Copy out the lines of the listing, starting at its very beginning and ending at the line that contains "Action: coord(256,110)", keeping every character unchanged. Leave the pictures out.
begin ENTRIES
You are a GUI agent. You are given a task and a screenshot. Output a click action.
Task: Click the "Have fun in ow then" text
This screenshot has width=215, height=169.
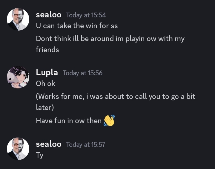(x=69, y=121)
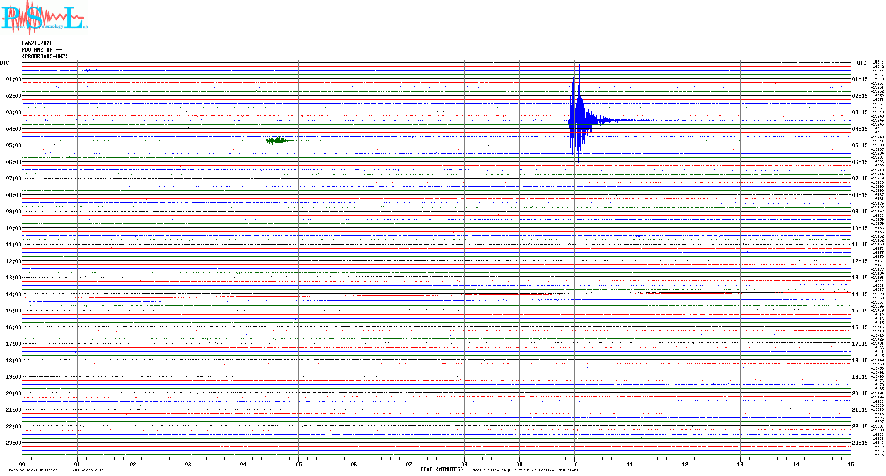Viewport: 886px width, 476px height.
Task: Click the 15 minute tick on bottom axis
Action: (850, 464)
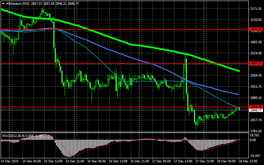
Task: Click the current price tag 2848.77
Action: coord(256,110)
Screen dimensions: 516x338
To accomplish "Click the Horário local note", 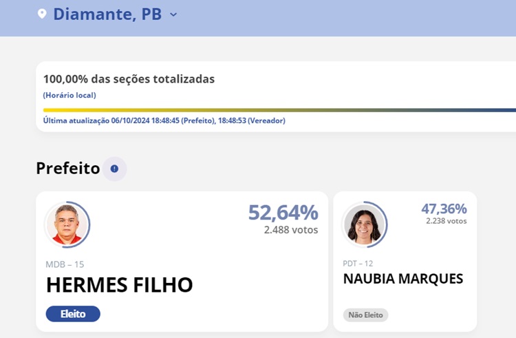I will click(x=69, y=95).
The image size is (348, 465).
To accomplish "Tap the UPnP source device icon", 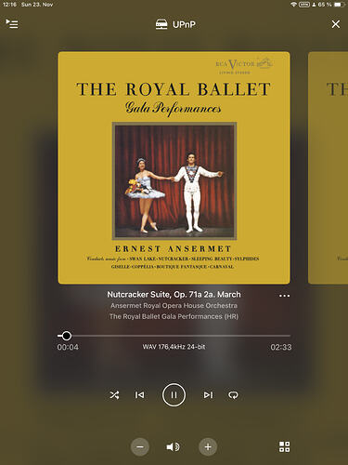I will click(x=161, y=24).
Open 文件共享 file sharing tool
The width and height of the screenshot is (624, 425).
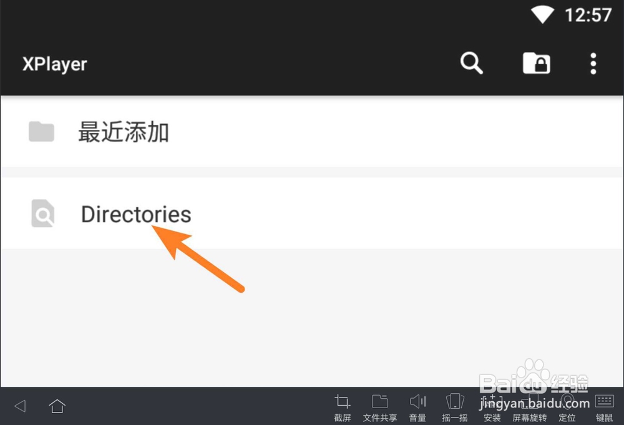point(379,408)
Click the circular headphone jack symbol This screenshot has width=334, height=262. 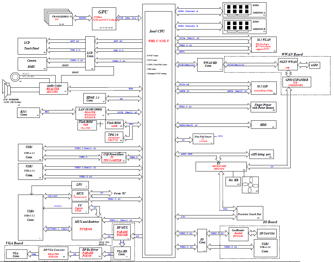click(x=15, y=77)
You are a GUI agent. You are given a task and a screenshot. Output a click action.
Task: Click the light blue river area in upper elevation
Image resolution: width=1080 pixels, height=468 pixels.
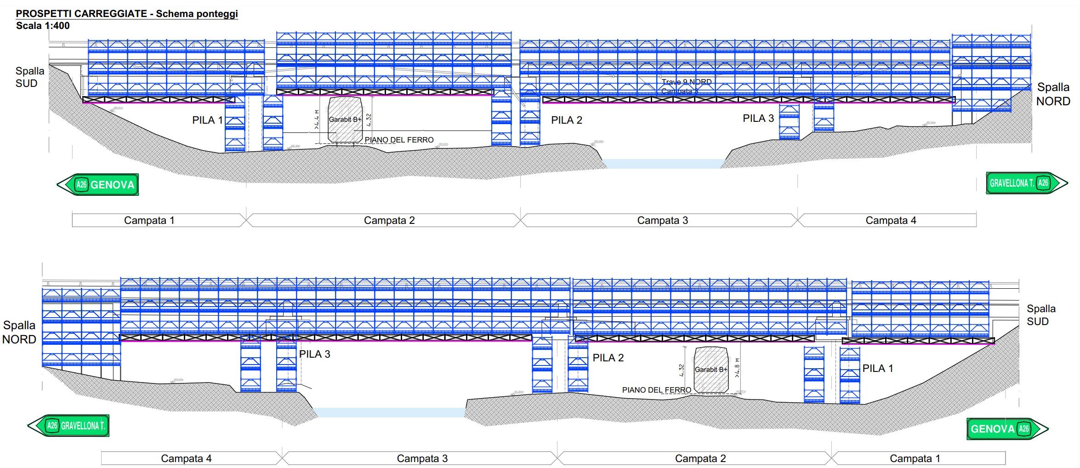(x=664, y=164)
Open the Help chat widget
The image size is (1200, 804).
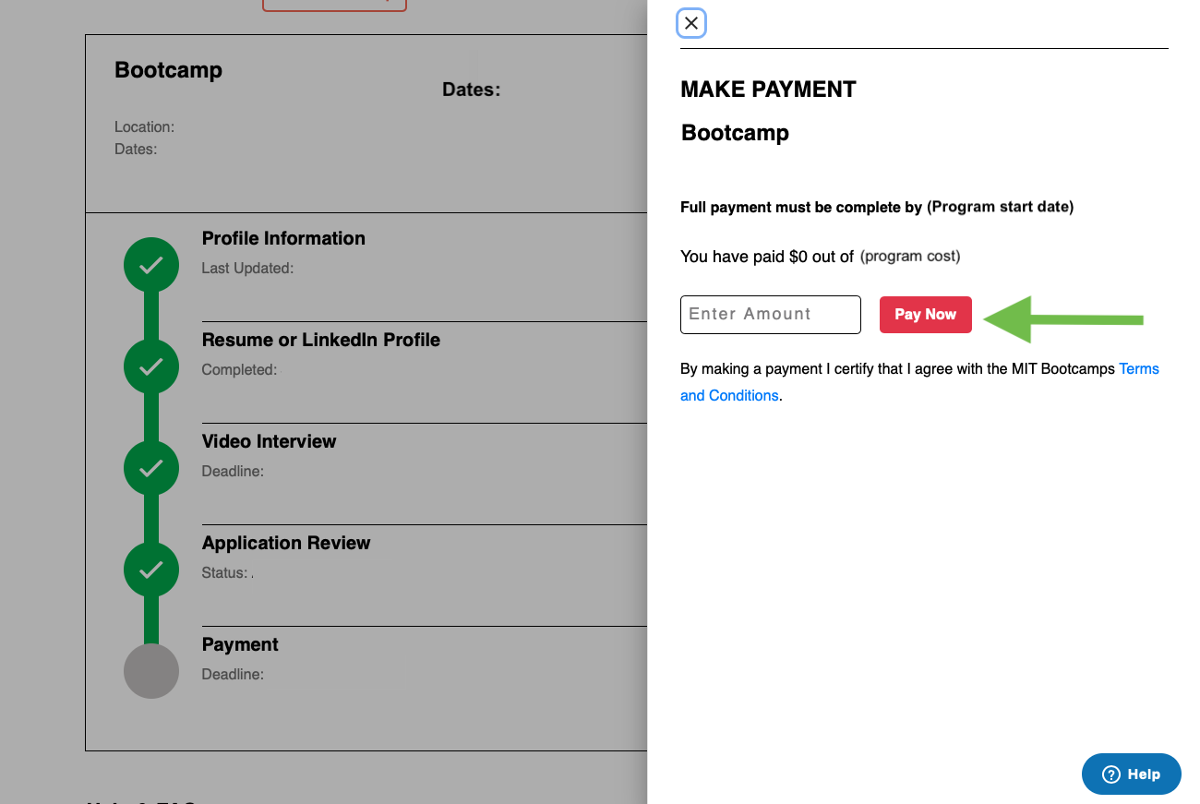1132,774
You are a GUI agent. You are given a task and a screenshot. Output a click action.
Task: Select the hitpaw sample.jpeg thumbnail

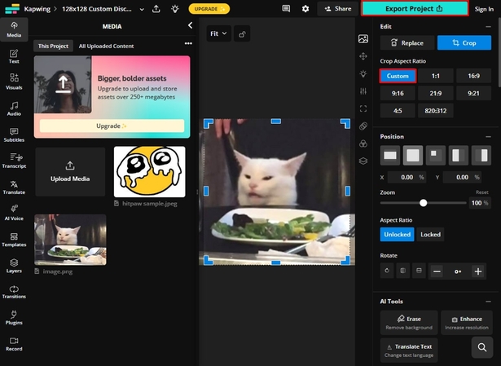tap(149, 171)
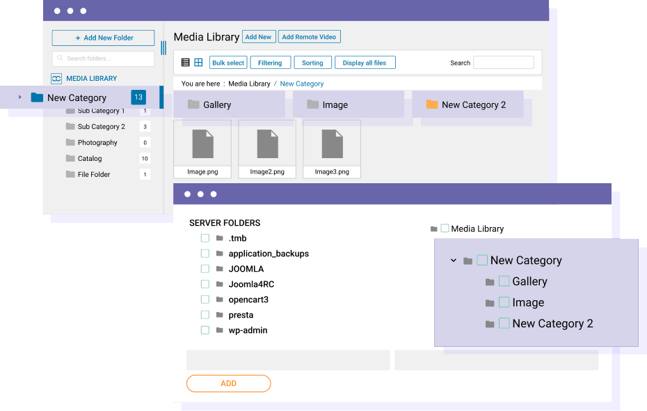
end ENTRIES
ANSWER IN FULL:
You are a GUI agent. You are given a task and a screenshot. Output a click action.
Task: Click the "Have fun in ow then" text
This screenshot has width=215, height=169.
(x=69, y=121)
Viewport: 886px width, 476px height.
Task: Click the 15 minute tick on bottom axis
Action: (850, 464)
Task: Click the current price tag 2848.77
Action: coord(256,110)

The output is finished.